> Prompt
Continue the repository overview on O-GlcNAcylation dysregulation in cancer, starting right after its final sentence.

> Extract to read
Analysis of O-GlcNAcylation Dysregulation in Cancer

This repository contains Jupyter notebooks to investigate the impact of O-GlcNAcylation dysregulation on cancer through data-driven methodologies. The analysis uses gene expression data from TCGA (The Cancer Genome Atlas) to quantify dysregulation.

Files in This Repository

1_data_download.ipynb
This notebook provides step-by-step instructions to download RNA-seq gene expression data from the GDC portal using the GDC Data Transfer Tool. It specifies how to structure and organize downloaded files for further analysis.
2_KDE_generation.ipynb
This notebook generates Kernel Density Estimates (KDEs) for visualizing and analyzing OGT and OGA expression distributions across different cancer types.
3_simulation_runs.ipynb
This notebook simulates data to compare different metrics, including KDE-based measures and other regulation measures, for distinguishing between healthy and cancerous tissues.

> Data supplied

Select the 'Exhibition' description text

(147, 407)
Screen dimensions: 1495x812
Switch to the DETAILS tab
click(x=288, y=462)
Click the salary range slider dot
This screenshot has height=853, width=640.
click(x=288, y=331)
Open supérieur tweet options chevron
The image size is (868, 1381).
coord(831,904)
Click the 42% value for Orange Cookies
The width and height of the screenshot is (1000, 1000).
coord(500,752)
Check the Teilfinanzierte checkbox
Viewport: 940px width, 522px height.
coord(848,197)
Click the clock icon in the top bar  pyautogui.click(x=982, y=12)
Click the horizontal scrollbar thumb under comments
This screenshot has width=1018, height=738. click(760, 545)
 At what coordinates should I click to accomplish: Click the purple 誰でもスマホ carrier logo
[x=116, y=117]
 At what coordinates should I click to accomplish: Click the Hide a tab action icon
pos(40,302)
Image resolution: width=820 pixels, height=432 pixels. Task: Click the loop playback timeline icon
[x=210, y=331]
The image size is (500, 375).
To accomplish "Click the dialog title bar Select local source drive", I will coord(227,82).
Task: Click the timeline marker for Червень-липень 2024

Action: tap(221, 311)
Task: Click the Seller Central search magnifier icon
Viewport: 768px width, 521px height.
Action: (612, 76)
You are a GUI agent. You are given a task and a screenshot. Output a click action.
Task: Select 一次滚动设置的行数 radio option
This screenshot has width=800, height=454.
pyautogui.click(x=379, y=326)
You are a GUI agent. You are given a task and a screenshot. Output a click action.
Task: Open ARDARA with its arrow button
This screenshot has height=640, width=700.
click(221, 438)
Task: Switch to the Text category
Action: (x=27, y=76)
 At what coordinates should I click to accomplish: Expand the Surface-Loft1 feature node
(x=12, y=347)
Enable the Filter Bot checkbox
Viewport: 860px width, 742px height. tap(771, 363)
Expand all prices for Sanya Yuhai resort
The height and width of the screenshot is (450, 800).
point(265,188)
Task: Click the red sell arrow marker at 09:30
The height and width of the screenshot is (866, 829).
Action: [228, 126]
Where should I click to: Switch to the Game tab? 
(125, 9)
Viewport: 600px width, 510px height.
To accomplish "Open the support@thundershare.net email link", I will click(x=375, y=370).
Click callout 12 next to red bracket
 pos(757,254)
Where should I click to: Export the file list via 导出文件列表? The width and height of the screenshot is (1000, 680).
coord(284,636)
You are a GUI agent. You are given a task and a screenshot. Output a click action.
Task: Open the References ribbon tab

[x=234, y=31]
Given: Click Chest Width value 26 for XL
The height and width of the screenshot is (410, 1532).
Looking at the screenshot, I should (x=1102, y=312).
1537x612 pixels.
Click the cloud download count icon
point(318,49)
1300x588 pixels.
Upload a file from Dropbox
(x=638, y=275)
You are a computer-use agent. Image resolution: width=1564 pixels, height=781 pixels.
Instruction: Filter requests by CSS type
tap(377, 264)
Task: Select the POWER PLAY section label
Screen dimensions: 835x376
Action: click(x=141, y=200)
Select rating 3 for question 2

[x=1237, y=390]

> Response to the task
4_modeling.ipynb
This notebook performs modeling using real cancer datasets, quantifying the relationship between OGT and OGA expression. It provides statistical insights into O-GlcNAcylation dysregulation across cancers.

Prerequisites

Python 3.8 or later
Jupyter Notebook
Required Python libraries: numpy, pandas, matplotlib, seaborn, scipy, sklearn (refer to each notebook for specific imports)

Data Requirements and Organization

TCGA Gene Expression Data

For the analysis, RNA-seq gene expression data must be downloaded and organized as follows:

Go to the GDC Portal.
Select the cancer type of interest by tissue (e.g., Breast, Blood and Bone Marrow, etc).
Under the Repository, apply the following filters:
- Experimental Strategy: RNA-seq
- Data Category: Transcriptome Profiling
- Data Type: Gene Expression Quantification
Use the GDC Data Transfer Tool to download the sample gene expression data.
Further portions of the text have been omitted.